What to do: Which lines below include "pixels"? Copy them all.

Input material:

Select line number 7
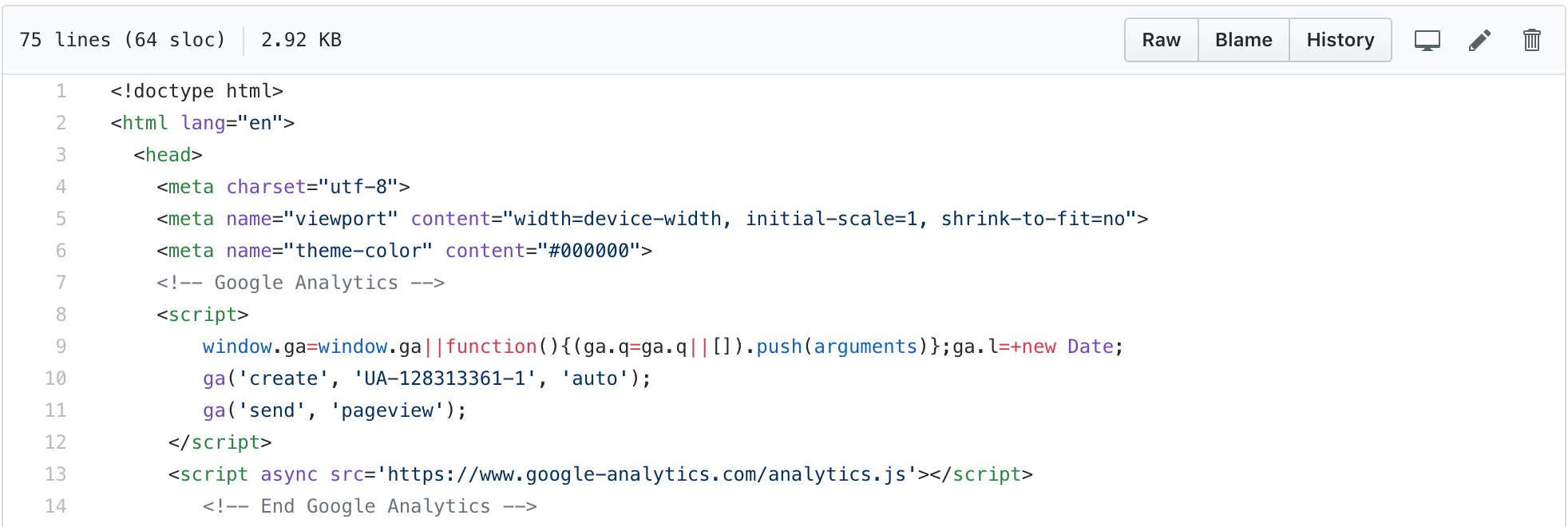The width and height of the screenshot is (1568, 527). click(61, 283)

...

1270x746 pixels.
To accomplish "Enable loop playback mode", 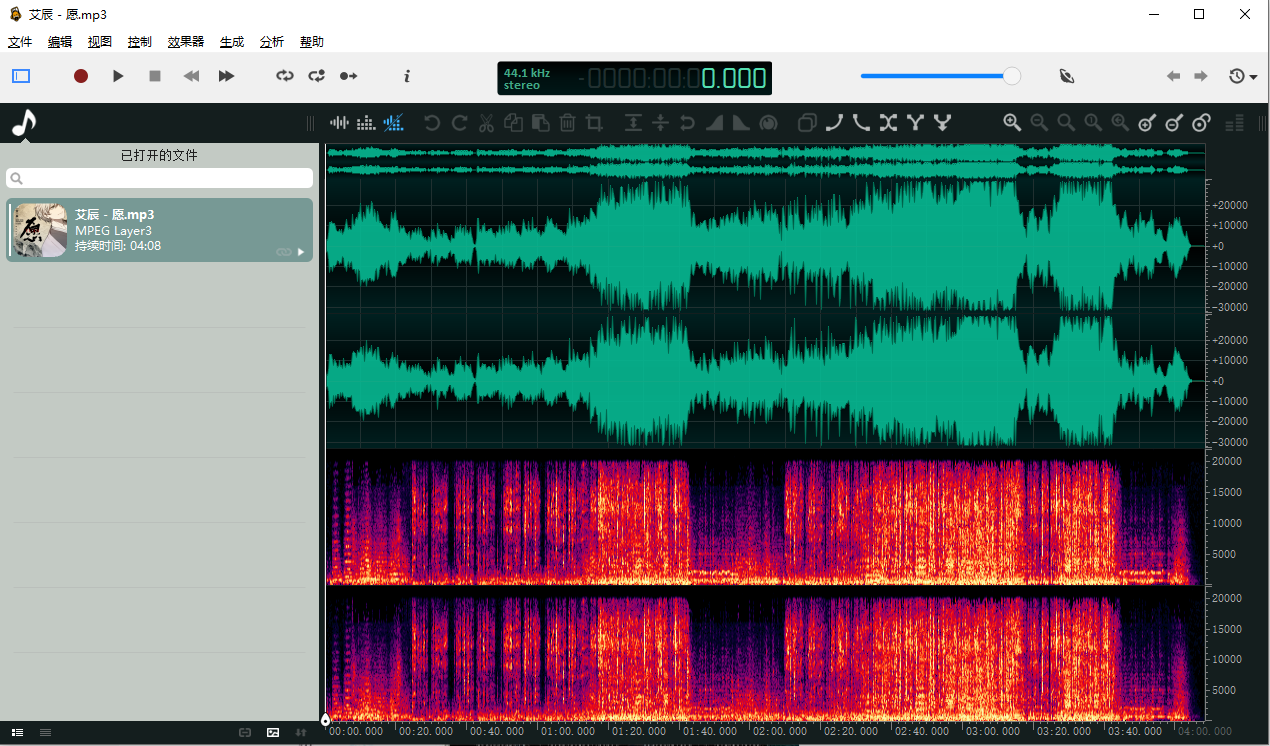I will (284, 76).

* * *

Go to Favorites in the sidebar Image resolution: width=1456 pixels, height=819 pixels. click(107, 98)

Exercise response:
1270x746 pixels.
Go to Favorites in the sidebar Image resolution: width=1456 pixels, height=819 pixels. click(107, 98)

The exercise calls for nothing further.